In Kentucky, Gov Matt Bevin tried to impose harsh work requirements on Medicaid. When a court ruled that his plan violated the law, he retaliated by cutting off vision and dental cover for hundreds of thousands of people.
In Maine, voters overwhelmingly approved an initiative to expand Medicaid under the Affordable Care Act. But Gov Paul LePage has refused to implement the expansion — and has declared that he’s willing to go to jail rather than see his constituents get health care.
So what’s behind the GOP’s war on the poor? It’s not about incentives. The claim on the right that America is filled with “takers” just isn’t true. Most nondisabled adults receiving aid work; most of those who don’t have good reasons for not working. Slashing benefits would push some of these people into the workforce out of sheer desperation, but not many, and at a huge cost to their well-being.
And claims that excessively generous social programmes are the cause of falling labour force participation can be easily refuted by looking at the international evidence. Europe’s welfare states — or, as conservatives always say, its “failing” welfare states — provide much more generous aid to low-income families than we do, and as a result have much less poverty. Yet adults in their prime working years are more likely to be employed in leading European nations than in the US.
It’s also not about the money. At the state level, many Republican governors are still refusing to expand Medicaid even though it would cost them little and would bring money into their states’ economies. At the federal level, it would take draconian benefit cuts, imposing immense suffering, to save as much money as the GOP casually gave away in last year’s tax cut.
What about the traditional answer that it’s really about race? Social programmes have often been seen as helping Those People, not white Americans.
But it can’t be the whole story, since Republicans are fanatical about cutting off aid to the less fortunate even in places like Maine that are overwhelmingly populated by non-Hispanic whites.
So what is the war on the poor about? As I see it, you need to make a distinction between what motivates the GOP base and what motivates conservative politicians.
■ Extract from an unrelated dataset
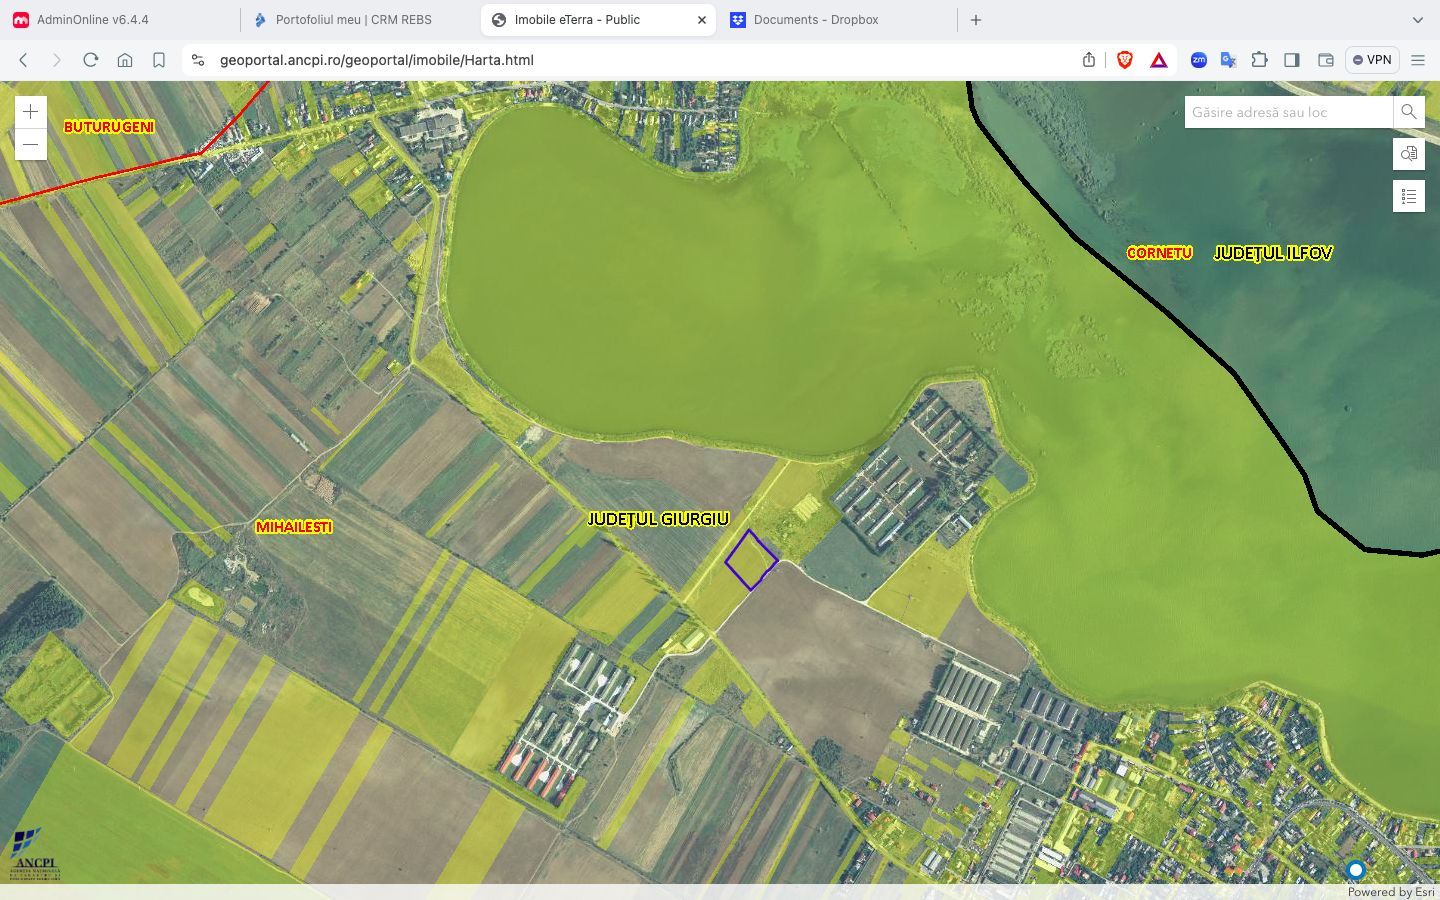Zoom out of the map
Many blue-collar whites still think the poor are lazy and prefer to live off welfare. But as events in Maine show, such beliefs aren’t central to the war on the poor, which is mainly being driven by political elites. And what motivates these elites is ideology. Their political identities are wrapped up in the notion that more government is always bad. So they oppose programmes that help the poor partly out of a general hostility toward “takers”, but also because they hate the idea of government helping anyone.
And if they get their way, society will stop helping tens of millions of Americans who desperately need that help.